L'azuré du serpolet (Phengaris arion) sur Thym précoce, source: PengannelWiki

Convergence des enjeux de sécurité et biodiversité

Malgré l’opposition courante entre les activités anthropiques à fort impact et le milieu environnemental, la gestion des zones aéroportuaires témoigne qu’il est tout à fait possible de gérer conjointement la sécurité aérienne et la biodiversité, tout en respectant les volontés des humain.nes qui les entourent et les besoins des espèces qui s'y trouvent. Les mesures de gestion sont concentrées autour du fauchage car les prairies constituent les habitats les plus représentatifs des milieux aéroportuaires. Les intervalles entre les interventions mécaniques doivent être le plus long possible pour assurer d’un côté le succès reproductif des espèces présentes mais aussi minimiser le risque d’accident animalier qui augmente avec la faible hauteur de la végétation. Il faut aussi faire attention à la période de fauche pour s'assurer que les cycles de vie ne soient pas interrompus (Figure 3). Les fauches tardives sont à privilégier car elles permettent de préserver les étapes du cycle de vie des espèces. De plus, une fauche précoce durant le printemps ou en début d'été pourrait altérer la sécurité aérienne. En effet, à cette période, les jeunes oiseaux inexpérimentés tels que les rapaces, sont plus enclins à entrer en collision avec les avions. Afin de préserver la biodiversité et de permettre à la petite faune de s'enfuir, une des manières de fauche envisagée est de partir de l'intérieur de la parcelle et d’aller vers l'extérieur (fauche centrifuge).
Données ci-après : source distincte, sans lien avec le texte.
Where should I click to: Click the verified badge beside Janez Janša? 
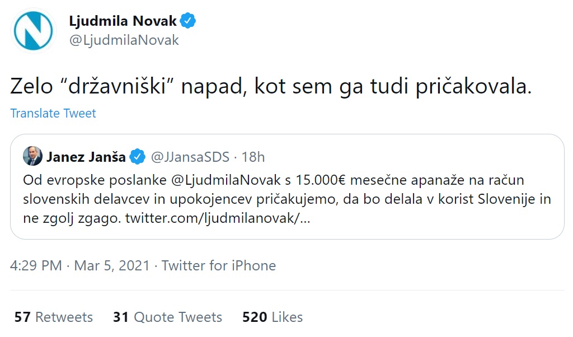[137, 157]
Période de sensibilité aux interventions mécaniques de divers groupes d’espèces dans les milieux ouverts, source : Association "Aéro Biodiversité" 2019

Les aéroports, malgré leur importance pour le 21ème siècle, ne sont pas de bons voisins pour les habitant.es proches d’eux. Les nuisances sonores dirigent les populations vers des milieux plus calmes, laissant un peu de liberté à la nature. D’un autre côté, la nature cherche les refuges, coincée entre les milieux urbains et l’agriculture intensive. Elle s’installe sur les prairies aéroportuaires qui constituent des habitats favorables insoupçonnés pour une large gamme d'espèces végétales et animales, cohabitant alors avec une industrie très polluante au niveau mondial. Avec une gestion adaptée, les prairies aéroportuaires pourraient devenir des zones encore plus riches en biodiversité et voire même, assurer le déplacement de certaines espèces au sein d’une matrice écosystémique. Pour atteindre cet objectif, la collaboration de plusieurs aéroports et des gestionnaires de milieux naturels ainsi que l'éducation des gestionnaires au sein des aéroports doivent être renforcées. Peut-être qu'un jour les plateformes aéroportuaires s'intégreront dans les trames vertes et bleues, dans le respect des contraintes de sécurité aérienne.